Latin America may be the home of machismo, but women are increasingly bucking the stereotype by rising to top levels of government in roles that used to be considered for men only.

india Updated: Mar 08, 2004 13:59 IST

Latin America may be the home of machismo, but women are increasingly bucking the stereotype by rising to top levels of government in roles that used to be considered for men only.

Chile is a leading example, with the posts of defense minister and foreign minister both held by women -- Michelle Bachelet and Soledad Alvear.

A December survey by the Center for Public Studies put them in second and third place behind conservative leader Joaquin Lavin as the most likely politicians to succeed Chilean President Ricardo Lagos.

Colombian President Alvaro Uribe also named women to top posts in his government, with Cristina Barco as foreign minister. Until she resigned as defense minister in December, Martha Lucia Ramirez was considered a rising star in Colombian politics.

Panama is the only country in the region currently run by a woman, President Mireya Moscoso, though she's not as prominent as Nicaragua's former president Violeta Chamorro or Argentina's Isabel Peron.

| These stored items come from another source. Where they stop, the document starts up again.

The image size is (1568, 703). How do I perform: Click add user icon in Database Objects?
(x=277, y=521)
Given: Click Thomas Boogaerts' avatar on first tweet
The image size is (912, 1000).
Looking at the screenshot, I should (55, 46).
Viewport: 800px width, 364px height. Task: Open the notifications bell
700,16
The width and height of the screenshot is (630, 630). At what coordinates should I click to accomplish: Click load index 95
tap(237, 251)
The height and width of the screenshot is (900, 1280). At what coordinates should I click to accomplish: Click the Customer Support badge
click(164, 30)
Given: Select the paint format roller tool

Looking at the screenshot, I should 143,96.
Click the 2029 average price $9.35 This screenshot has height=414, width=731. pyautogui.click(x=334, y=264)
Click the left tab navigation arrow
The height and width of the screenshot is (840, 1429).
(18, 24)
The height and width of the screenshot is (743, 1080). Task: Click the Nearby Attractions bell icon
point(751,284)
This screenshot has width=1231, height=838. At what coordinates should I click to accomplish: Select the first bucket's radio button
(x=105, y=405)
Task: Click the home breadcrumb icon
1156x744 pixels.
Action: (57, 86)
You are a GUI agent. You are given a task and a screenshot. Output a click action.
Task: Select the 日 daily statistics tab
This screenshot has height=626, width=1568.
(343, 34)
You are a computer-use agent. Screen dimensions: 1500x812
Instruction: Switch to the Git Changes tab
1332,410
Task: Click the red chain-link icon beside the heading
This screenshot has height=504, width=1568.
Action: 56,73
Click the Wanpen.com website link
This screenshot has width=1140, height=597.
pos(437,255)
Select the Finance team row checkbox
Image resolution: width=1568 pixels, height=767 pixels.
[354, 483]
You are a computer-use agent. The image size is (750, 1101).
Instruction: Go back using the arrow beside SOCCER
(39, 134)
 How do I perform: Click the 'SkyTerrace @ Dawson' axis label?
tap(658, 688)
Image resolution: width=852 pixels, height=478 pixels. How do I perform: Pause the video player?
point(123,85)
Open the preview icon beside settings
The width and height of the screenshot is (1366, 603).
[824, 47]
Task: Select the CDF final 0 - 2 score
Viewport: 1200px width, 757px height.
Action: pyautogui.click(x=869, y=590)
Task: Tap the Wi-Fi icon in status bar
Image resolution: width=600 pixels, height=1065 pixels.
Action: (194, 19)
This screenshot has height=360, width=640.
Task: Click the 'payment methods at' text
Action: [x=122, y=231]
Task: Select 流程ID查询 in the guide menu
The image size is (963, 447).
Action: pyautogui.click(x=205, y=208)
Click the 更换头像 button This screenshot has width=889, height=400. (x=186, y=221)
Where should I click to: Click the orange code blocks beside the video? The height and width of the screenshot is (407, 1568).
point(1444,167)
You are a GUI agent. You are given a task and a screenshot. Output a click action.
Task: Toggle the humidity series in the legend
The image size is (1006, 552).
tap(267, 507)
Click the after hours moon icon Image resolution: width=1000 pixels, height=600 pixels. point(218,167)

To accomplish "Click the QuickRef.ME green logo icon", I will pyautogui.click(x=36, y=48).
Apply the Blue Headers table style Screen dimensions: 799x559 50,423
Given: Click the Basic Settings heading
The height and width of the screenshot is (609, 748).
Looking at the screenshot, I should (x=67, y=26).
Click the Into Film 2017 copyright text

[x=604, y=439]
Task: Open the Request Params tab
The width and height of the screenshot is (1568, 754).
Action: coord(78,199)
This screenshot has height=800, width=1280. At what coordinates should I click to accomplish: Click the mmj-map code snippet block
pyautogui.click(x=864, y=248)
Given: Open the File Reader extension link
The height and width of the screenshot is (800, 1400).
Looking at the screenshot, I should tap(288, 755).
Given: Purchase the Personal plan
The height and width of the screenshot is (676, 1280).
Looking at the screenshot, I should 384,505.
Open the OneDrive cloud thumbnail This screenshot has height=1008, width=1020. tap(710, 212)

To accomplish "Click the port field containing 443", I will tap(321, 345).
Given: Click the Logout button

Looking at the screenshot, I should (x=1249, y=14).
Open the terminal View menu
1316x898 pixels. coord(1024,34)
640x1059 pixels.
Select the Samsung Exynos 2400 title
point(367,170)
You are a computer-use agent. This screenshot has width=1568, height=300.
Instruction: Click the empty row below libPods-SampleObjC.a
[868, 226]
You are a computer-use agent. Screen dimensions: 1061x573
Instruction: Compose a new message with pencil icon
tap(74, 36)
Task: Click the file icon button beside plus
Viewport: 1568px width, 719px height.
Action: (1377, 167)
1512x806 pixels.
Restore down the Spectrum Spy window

But in Argentina, first lady Cristina Fernandez is considered a "shadow president" to her husband Nestor Kirchner. A senator known for her compelling speeches, she's an accomplished politician in her own right. But she's also one of her husband's top advsiers and has taken part in the complex talks on alleviating her nation's crippling foreign debt.

Lawmaker and university professor Maria Jose Lubertino warns that women's continued role in politics is far from certain, threatened by "an injust economic system and the dominant patriarchal, ideological prejudices among the ruling elite and opinion makers."

But Kirchner has shown faith in the ability of women, naming two to serve on the Supreme Court to replace judges he sacked last year.

In Mexico, several women have sought the presidency, and current first lady Marta Sahagun has not ruled out her own bid in 2006, even though her own political experience is limited.

Eli Bartra, an expert in women's affairs in Mexico, said women have made inroads into the political establishment since being allowed to attend university 100 years ago and winning the right to vote 50 years ago.

"We need to reach a point where half of the leaders and politicians are women, and to change the methods of exercising power, because even women who enter into politics tend to recreate the authoritarian, vertical and arrogant governing style of men," she said.

Only one of Mexican President Vicente Fox's 19 ministers is a woman -- Josefina Vasquez as minister of social development. An estimated 10 to 12 per cent of political activists are women, while 23 per cent of deputies and 16 per cent of senators are women.

Peruvian President Alejandro Toledo has only two women in his cabinet -- one of them, Ana Maria Romero in the ministry for women's affairs. The other, Pilar Mazzetti, is health minister, and neither are considered political stars.

Lourdes Flores Nano, who lost to Toledo in the 2001 election with about one-quarter of the vote, is considered Peru's leading woman politician, perceived as an honest, efficient outsider in the race against Toledo and former president Alberto Fujimori.